GIVEN INFORMATION:

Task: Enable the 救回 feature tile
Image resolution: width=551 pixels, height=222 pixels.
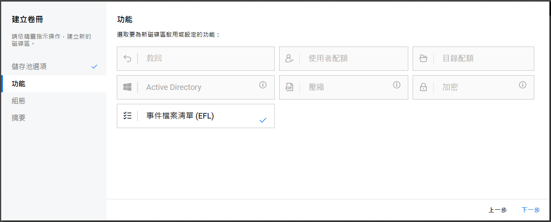Action: 195,58
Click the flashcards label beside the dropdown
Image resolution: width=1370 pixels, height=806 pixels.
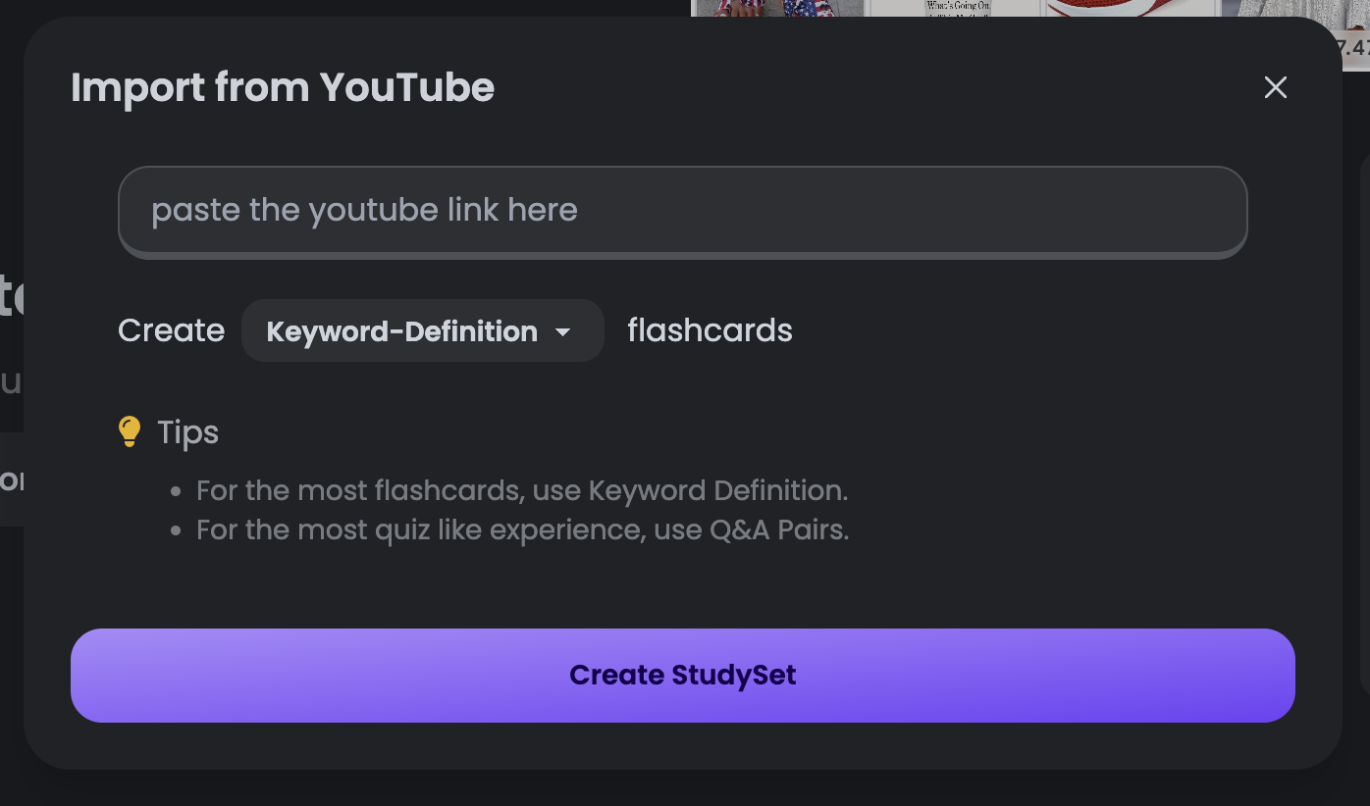[x=709, y=330]
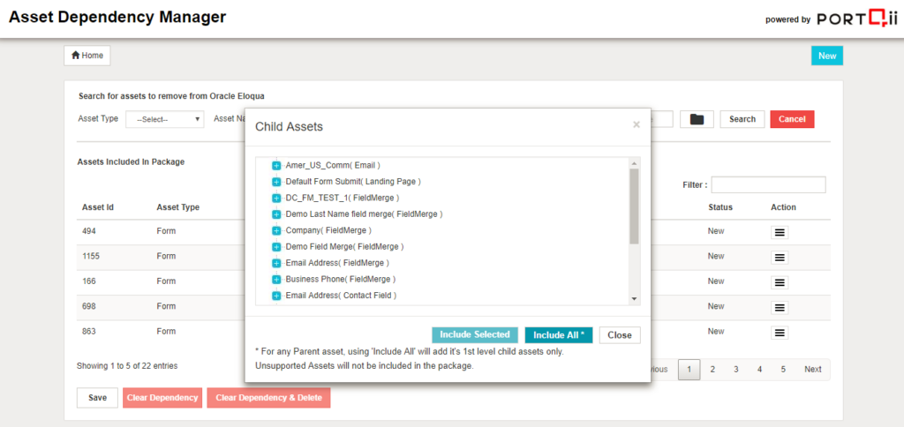Focus the Filter text field
Screen dimensions: 904x427
pos(768,185)
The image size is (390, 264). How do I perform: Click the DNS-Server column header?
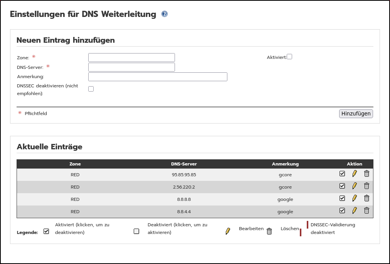[x=184, y=164]
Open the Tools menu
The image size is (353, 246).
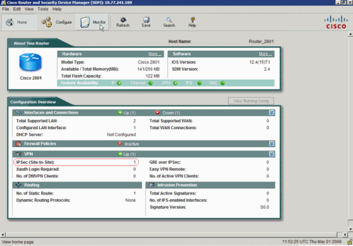click(43, 9)
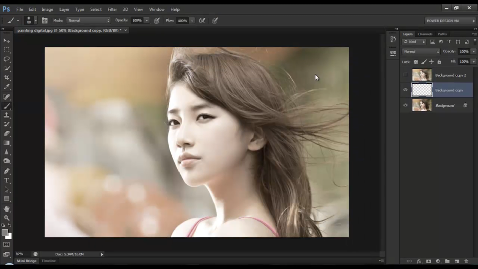478x269 pixels.
Task: Select the Lasso tool
Action: tap(7, 59)
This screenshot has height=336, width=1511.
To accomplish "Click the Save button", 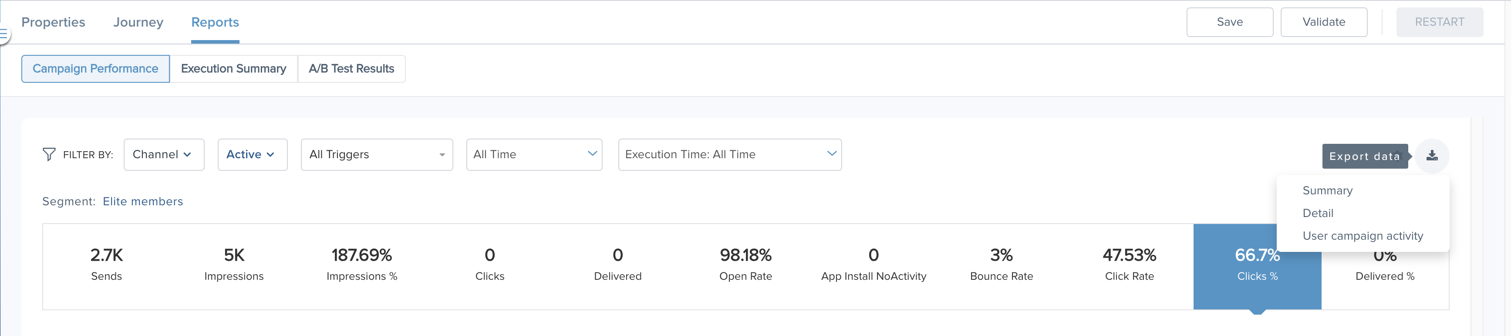I will (1229, 22).
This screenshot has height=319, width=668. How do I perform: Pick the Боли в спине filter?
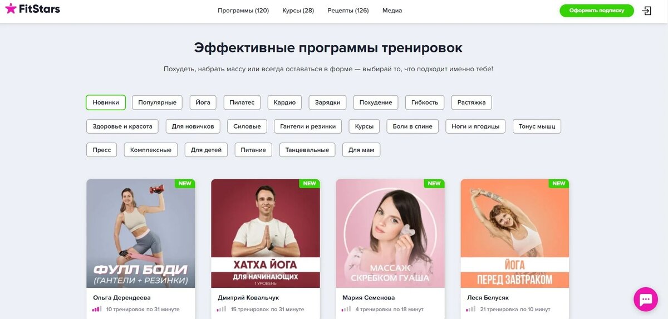pos(412,126)
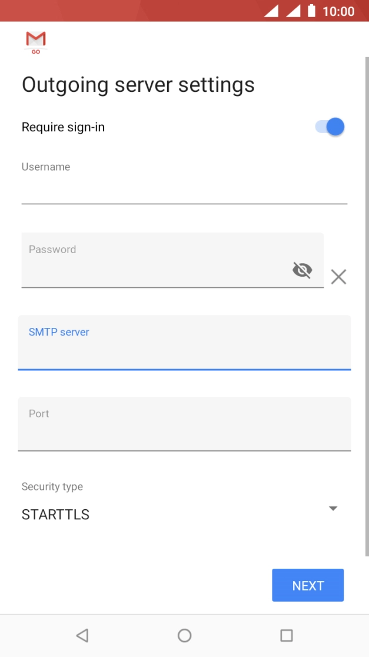Image resolution: width=369 pixels, height=657 pixels.
Task: Tap the Gmail Go logo
Action: tap(35, 42)
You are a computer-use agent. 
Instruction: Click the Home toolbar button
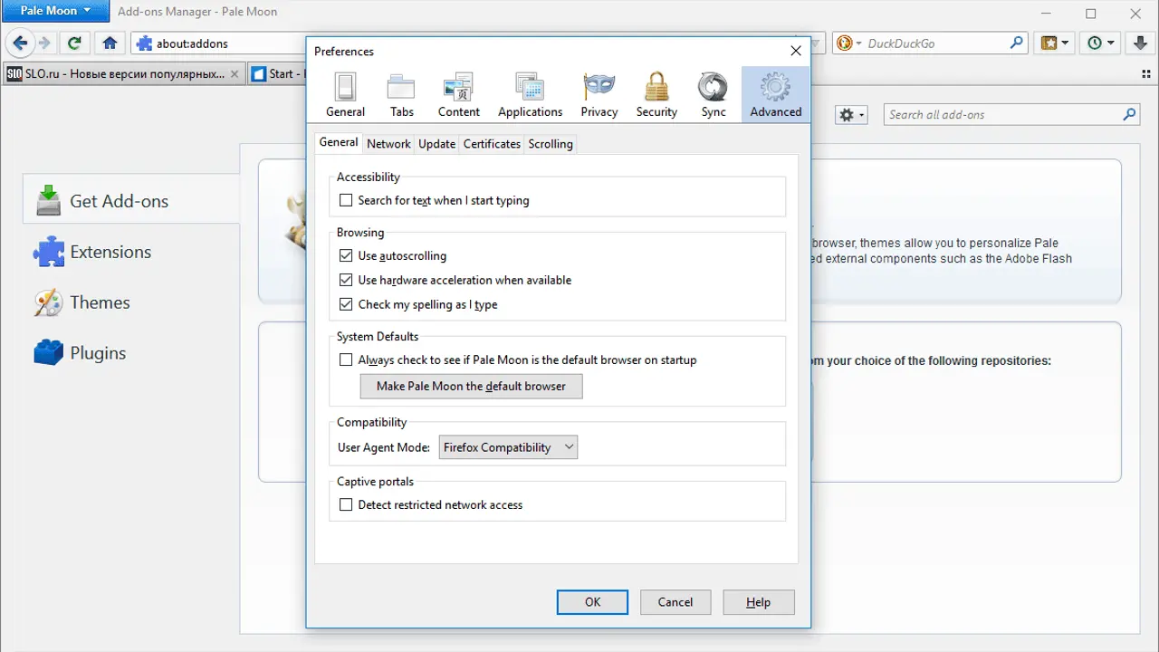tap(110, 43)
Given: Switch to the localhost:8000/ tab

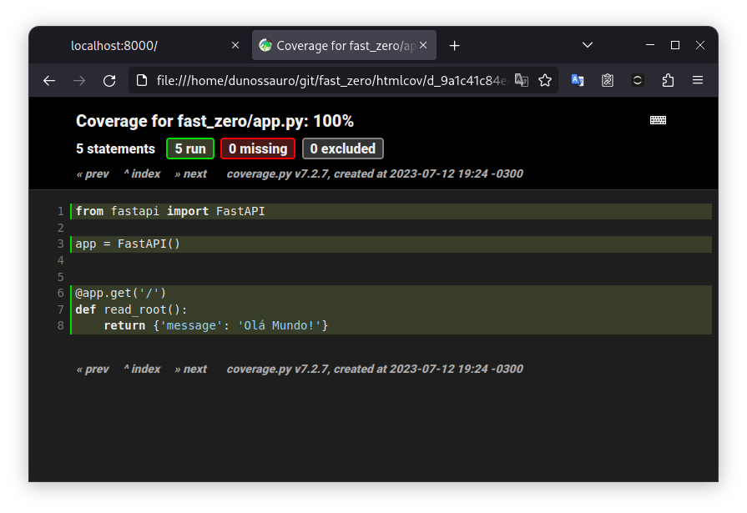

ABOUT THIS TASK: In the records above, take every line from the opening one through the line with "This screenshot has height=336, width=1511." and repeat it exactly; pictures are not part of the copy.

TASK RESULT:
Task: Enable the 救回 feature tile
Image resolution: width=551 pixels, height=222 pixels.
Action: 195,58
Click the flashcards label beside the dropdown
Image resolution: width=1370 pixels, height=806 pixels.
[x=709, y=330]
Focus the Filter text field
Screen dimensions: 904x427
pos(768,185)
The image size is (390, 264). How do I perform: Click the DNS-Server column header?
[x=184, y=164]
Open the Tools menu
The image size is (353, 246).
click(43, 9)
478x269 pixels.
Task: Select the Lasso tool
Action: tap(7, 59)
This screenshot has height=336, width=1511.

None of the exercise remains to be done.